When you’re discussing leasing with a dealership, it’s important to understand the language of leasing so that you can make an informed decision.

Common leasing terms to know before signing on the dotted line include:

Manufactured Suggested Retail Price (MSRP)

Manufacturer Suggested Retail Price (MSRP) refers to the automaker’s recommended price for a car. But keep in mind that just because the manufacturer suggests a price, you don’t have to pay it – you can negotiate on price even if you’re leasing, not buying, a car.

Net Cap Cost

Net cap cost refers to the price of the car after you’ve negotiated down from the MSRP and applied your down payment, manufacturer discounts and rebates, your trade-in (if applicable), and any of the dealership’s necessary fees.
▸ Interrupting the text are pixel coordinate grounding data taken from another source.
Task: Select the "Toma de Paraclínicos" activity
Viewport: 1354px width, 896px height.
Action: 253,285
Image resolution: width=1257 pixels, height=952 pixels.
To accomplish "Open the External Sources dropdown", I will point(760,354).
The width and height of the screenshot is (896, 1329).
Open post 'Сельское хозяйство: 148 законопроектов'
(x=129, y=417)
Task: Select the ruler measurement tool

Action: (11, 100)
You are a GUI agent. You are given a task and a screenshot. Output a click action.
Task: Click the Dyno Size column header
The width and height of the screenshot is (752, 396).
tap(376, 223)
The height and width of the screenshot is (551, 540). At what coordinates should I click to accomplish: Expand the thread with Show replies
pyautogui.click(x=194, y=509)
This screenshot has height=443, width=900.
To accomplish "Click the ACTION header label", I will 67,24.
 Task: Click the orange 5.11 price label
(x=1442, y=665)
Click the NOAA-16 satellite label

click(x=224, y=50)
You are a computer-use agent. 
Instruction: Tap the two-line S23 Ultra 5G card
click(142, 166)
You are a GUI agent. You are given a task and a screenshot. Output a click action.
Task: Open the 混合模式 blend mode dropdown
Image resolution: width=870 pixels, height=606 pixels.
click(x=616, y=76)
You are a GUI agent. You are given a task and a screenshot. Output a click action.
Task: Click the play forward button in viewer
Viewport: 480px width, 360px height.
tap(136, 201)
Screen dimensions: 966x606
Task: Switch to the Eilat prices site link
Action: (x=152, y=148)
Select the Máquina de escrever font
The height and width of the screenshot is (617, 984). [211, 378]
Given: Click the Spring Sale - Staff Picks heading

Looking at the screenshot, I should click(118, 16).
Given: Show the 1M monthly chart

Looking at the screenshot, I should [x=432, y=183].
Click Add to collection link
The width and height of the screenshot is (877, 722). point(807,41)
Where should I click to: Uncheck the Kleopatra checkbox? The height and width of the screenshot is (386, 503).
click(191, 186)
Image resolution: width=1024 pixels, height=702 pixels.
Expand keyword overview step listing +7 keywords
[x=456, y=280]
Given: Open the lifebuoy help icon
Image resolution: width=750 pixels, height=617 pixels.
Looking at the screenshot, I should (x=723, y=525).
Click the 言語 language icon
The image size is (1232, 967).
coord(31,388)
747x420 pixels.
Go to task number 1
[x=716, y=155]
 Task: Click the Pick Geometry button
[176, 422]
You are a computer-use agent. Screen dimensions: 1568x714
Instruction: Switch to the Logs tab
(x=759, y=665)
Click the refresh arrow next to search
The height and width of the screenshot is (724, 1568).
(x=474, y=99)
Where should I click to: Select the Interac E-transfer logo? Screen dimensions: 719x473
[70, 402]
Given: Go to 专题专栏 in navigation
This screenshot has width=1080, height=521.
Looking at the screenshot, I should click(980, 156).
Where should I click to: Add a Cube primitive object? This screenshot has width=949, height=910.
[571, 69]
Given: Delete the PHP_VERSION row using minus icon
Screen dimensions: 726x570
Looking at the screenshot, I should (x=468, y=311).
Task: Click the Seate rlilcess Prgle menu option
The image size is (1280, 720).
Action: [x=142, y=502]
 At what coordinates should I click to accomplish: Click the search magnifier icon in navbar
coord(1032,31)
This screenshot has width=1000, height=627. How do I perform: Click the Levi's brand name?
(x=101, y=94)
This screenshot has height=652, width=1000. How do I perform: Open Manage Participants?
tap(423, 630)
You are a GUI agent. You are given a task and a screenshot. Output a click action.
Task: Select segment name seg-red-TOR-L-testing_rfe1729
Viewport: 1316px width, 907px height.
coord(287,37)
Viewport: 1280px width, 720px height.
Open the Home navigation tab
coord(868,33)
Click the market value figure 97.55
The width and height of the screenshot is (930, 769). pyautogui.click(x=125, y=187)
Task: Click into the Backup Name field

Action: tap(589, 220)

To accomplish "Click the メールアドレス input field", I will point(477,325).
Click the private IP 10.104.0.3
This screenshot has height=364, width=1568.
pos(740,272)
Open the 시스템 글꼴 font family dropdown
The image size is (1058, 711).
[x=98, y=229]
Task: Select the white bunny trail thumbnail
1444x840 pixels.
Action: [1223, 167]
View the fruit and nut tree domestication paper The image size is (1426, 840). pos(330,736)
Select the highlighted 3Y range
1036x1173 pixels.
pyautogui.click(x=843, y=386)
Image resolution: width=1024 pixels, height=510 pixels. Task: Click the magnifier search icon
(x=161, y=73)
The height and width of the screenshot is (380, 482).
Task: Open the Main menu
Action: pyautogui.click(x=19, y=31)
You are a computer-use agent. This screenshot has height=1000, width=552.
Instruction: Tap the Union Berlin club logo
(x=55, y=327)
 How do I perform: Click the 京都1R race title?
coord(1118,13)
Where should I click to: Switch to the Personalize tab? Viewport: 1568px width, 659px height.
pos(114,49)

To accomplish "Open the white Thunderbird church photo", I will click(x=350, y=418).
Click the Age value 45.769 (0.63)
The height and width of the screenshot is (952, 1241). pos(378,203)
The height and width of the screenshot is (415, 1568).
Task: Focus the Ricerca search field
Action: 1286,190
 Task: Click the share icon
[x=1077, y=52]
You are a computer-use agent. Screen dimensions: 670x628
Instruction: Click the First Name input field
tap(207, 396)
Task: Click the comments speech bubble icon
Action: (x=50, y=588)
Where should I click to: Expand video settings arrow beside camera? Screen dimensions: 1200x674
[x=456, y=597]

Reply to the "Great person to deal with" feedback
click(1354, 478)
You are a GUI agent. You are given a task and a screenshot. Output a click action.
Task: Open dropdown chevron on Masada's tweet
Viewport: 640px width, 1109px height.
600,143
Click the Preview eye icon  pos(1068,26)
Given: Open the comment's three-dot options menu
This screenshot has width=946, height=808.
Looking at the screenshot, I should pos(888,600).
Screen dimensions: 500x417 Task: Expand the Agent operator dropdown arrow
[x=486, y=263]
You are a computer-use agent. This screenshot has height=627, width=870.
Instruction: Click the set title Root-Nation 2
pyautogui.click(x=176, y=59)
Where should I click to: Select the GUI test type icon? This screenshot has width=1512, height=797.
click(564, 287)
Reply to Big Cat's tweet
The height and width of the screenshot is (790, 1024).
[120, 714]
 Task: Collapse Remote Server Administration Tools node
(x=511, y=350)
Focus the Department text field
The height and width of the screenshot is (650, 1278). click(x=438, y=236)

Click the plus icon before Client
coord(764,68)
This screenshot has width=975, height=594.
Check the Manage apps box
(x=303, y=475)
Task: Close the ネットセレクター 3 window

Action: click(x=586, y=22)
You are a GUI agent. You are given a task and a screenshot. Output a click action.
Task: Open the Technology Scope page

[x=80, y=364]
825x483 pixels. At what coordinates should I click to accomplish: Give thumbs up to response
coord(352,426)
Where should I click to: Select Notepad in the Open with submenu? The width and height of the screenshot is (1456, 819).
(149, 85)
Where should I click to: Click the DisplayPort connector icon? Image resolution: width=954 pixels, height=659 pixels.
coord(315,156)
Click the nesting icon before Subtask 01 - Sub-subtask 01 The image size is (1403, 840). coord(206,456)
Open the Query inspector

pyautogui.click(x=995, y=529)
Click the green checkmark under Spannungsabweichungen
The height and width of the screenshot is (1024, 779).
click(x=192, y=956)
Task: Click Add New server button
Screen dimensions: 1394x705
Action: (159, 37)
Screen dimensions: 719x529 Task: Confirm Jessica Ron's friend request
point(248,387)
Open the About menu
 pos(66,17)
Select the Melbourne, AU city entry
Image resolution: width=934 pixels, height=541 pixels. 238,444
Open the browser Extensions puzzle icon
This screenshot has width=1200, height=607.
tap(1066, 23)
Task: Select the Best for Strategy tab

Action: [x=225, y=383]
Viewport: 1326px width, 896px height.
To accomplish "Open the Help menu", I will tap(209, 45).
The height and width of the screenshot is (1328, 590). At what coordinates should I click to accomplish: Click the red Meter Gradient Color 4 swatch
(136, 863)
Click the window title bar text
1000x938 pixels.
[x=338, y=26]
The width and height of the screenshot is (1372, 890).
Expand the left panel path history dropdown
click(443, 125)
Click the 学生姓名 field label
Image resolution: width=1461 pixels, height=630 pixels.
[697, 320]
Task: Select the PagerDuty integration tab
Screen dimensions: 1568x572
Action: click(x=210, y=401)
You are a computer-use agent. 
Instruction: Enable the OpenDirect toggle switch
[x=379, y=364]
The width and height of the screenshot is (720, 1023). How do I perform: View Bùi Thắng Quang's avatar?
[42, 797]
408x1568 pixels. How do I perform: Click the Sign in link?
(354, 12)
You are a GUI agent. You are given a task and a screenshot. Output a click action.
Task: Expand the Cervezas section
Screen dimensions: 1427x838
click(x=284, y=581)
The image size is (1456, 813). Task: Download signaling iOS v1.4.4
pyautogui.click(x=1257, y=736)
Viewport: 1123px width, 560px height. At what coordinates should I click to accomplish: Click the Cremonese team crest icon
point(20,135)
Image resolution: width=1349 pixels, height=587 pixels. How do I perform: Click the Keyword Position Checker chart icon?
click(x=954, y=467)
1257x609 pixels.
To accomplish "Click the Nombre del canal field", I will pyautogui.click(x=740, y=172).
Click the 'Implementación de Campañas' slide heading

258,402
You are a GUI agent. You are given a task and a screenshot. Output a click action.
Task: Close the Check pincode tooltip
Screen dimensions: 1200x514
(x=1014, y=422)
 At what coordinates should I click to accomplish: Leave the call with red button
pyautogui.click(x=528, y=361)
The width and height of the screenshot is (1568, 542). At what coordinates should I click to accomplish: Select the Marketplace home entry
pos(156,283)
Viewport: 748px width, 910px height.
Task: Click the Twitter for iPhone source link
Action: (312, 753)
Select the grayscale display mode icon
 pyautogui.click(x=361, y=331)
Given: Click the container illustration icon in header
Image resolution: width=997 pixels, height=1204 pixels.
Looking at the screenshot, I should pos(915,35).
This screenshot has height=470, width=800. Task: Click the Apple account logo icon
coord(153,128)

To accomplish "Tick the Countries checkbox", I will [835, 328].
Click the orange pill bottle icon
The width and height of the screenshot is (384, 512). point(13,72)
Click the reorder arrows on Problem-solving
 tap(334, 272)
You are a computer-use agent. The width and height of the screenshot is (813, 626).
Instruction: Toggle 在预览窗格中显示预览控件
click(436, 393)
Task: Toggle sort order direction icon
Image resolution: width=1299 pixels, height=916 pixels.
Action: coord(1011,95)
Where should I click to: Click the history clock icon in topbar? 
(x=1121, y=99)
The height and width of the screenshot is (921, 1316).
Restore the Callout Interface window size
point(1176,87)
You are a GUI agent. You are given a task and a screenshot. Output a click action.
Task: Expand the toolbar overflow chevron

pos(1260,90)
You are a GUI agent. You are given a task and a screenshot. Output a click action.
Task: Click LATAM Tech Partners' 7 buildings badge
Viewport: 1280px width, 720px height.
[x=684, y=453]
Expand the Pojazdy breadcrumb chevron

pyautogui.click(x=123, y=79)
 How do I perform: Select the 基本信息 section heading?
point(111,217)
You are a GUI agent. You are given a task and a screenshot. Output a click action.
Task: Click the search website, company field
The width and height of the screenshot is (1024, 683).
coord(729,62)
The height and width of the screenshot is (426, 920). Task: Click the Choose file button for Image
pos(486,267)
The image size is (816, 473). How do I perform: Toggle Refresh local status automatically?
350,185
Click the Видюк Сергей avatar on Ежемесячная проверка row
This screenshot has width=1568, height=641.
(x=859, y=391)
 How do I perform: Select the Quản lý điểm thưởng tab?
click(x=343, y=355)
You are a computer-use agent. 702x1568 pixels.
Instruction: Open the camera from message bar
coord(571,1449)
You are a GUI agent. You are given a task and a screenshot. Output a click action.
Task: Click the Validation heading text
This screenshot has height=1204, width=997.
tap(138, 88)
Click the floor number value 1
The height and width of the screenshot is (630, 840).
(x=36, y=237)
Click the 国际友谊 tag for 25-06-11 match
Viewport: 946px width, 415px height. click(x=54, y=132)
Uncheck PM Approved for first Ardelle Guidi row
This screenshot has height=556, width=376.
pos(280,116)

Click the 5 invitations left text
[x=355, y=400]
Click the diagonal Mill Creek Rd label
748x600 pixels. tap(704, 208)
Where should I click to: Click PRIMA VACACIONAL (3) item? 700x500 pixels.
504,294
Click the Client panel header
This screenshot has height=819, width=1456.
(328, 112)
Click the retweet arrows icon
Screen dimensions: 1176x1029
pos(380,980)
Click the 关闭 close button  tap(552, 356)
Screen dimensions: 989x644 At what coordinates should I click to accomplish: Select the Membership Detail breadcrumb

Dealership fees can include the costs of title and registration, document and paperwork handling, and sometimes acquisition fees (what a leasing company will charge a dealership to provide the leased car).


Depreciation, or a drop in value, happens as soon as a vehicle leaves a dealership lot and miles start accumulating on the odometer. With lease deals, the majority of the shopper’s payment goes toward covering this cost of depreciation.

Residual Value

Residual value refers to the automaker’s estimate of what the vehicle will be worth when the lease term ends. In general, the lower the percentage of the vehicle’s original MSRP residual value is, the more expensive the lease payments.

Money Factor


The money factor set by the manufacturer is specific to the vehicle’s make and model. For example, higher volume cars like the Honda Civic typically have very low money factors as compared to a Honda Pilot, which has a higher money factor. When a carmaker, not the dealership, is looking to improve sales of a particular model, it usually lowers that particular model’s money factor.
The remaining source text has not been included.